[Rule] 3SAT to PERMANENT EVALUATION #564
Description
Source: 3SAT
Target: PERMANENT EVALUATION
Motivation: Establishes NP-hardness of Permanent Evaluation via polynomial-time reduction from 3SAT. Valiant (1979) proved that computing the permanent of a 0-1 matrix is #P-complete, meaning it is at least as hard as counting the number of satisfying assignments to any Boolean formula. The decision version -- determining whether perm(M) equals a given value K -- is NP-hard (but not known to be in NP).

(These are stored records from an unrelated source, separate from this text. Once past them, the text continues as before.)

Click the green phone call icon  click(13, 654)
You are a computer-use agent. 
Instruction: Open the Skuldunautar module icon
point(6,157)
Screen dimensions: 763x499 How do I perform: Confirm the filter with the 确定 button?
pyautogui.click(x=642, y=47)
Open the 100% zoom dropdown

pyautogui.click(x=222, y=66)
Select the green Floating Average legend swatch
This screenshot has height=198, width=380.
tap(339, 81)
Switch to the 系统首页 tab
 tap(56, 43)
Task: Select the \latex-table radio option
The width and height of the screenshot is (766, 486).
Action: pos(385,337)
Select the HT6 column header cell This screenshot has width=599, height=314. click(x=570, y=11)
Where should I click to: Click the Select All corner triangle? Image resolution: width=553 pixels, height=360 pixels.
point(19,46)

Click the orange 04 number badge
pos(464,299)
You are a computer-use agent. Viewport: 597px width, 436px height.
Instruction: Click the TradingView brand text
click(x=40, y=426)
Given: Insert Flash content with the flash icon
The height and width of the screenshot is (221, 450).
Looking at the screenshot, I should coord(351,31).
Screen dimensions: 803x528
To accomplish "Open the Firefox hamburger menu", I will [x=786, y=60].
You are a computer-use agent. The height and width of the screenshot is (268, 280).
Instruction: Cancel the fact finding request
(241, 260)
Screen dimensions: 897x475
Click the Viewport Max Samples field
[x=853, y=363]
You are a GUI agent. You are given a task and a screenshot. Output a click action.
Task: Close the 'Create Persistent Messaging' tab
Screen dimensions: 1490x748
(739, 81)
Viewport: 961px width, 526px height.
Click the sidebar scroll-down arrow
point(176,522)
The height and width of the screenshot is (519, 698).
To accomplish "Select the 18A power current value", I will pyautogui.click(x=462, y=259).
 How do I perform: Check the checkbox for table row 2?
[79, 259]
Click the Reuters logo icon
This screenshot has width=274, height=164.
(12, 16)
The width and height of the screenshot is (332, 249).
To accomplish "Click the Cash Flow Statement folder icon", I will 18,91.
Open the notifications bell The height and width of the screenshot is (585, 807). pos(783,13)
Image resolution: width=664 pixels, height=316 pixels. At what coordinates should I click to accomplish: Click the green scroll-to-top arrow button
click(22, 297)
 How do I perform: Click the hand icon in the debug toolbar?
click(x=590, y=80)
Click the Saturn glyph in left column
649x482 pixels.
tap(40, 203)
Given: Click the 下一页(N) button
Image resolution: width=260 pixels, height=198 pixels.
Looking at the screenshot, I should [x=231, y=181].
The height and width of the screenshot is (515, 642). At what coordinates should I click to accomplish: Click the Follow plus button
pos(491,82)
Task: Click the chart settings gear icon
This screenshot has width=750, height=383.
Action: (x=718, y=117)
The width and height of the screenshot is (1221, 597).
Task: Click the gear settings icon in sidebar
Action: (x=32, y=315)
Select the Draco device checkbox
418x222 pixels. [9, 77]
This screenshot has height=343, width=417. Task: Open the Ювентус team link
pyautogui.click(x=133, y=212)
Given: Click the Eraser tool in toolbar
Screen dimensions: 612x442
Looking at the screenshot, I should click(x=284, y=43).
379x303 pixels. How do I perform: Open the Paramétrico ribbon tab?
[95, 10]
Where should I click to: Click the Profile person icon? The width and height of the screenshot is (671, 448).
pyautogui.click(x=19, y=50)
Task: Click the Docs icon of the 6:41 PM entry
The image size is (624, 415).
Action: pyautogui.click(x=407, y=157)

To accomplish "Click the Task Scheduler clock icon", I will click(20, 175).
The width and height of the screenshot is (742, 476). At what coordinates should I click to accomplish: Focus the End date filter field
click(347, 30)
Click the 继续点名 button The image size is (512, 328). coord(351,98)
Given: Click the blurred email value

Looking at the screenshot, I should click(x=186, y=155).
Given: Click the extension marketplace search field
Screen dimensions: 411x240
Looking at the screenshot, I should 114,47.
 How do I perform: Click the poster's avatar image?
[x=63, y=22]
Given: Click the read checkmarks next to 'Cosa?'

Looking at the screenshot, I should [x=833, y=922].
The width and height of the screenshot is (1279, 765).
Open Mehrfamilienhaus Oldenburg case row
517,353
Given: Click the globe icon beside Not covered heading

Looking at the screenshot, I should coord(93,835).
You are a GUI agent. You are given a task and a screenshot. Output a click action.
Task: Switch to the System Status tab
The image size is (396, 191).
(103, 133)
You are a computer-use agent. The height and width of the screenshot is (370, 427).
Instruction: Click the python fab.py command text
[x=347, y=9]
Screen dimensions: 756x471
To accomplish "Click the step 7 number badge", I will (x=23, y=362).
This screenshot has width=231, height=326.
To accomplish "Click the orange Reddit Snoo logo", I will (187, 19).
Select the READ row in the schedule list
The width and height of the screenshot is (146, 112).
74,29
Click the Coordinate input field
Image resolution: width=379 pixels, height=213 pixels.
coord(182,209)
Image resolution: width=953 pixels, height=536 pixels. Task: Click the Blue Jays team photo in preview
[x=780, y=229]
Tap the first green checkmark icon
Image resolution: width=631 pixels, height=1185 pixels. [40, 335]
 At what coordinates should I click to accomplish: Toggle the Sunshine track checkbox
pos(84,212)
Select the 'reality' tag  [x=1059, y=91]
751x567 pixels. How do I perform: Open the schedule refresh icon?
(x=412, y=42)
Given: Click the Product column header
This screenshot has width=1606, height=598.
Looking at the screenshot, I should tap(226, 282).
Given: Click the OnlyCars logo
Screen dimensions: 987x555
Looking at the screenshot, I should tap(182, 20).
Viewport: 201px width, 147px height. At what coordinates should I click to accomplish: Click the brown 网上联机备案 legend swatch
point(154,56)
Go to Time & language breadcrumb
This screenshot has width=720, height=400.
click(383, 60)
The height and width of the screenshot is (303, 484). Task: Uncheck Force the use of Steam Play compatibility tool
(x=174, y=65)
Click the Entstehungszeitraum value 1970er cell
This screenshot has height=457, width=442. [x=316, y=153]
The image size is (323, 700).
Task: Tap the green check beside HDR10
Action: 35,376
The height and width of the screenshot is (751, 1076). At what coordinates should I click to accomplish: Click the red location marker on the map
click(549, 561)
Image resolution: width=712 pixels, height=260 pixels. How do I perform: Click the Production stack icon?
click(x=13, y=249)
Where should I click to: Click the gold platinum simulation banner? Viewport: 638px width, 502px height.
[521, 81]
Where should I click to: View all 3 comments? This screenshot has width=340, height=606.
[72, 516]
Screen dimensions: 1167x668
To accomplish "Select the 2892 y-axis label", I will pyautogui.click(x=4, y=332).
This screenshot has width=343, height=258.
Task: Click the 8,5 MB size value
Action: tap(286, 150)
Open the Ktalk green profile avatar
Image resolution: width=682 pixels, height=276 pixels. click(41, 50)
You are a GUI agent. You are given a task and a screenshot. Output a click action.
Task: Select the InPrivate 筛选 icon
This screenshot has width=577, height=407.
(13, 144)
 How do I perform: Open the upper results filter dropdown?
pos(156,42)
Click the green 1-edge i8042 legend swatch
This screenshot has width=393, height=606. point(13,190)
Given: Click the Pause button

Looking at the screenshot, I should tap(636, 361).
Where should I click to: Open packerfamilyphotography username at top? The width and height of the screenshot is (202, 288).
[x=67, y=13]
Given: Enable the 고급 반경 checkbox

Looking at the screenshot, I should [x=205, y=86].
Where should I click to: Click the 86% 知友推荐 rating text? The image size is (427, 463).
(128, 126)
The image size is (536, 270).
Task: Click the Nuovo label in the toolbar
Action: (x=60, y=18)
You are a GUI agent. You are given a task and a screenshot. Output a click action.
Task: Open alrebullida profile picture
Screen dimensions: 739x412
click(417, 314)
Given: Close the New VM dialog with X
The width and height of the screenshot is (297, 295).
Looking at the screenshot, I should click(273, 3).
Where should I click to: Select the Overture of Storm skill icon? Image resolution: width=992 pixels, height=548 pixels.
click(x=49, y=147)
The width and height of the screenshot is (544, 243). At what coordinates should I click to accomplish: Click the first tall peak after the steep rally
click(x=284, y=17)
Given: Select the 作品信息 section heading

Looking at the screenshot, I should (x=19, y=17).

The reduction constructs a bipartite graph from a 3-CNF formula using variable, clause, and XOR gadgets, where the permanent of the biadjacency matrix encodes the count of satisfying assignments.
Reference: Garey & Johnson, Computers and Intractability, Appendix A7.3, p.252
GJ Source Entry
[AN13] PERMANENT EVALUATION ()
INSTANCE: An nn matrix M of 0's and 1's, and a positive integer K <= n!.
QUESTION: Is the value of the permanent of M equal to K?
Reference: [Valiant, 1977a]. Transformation from 3SAT.
Comment: The problem is NP-hard but not known to be in NP, as is the case for the variants in which we ask whether the value of the permanent is "K or less" or "K or more." The problem of computing the value of the permanent of M is #P-complete.
Reduction Algorithm
Summary:
Given a 3SAT instance (equivalently #3SAT) with n variables {x_1, ..., x_n} and m clauses {C_1, ..., C_m}, construct a 0-1 matrix M and an integer K such that perm(M) = K if and only if the formula is satisfiable (or more precisely, K encodes information about the number of satisfying assignments).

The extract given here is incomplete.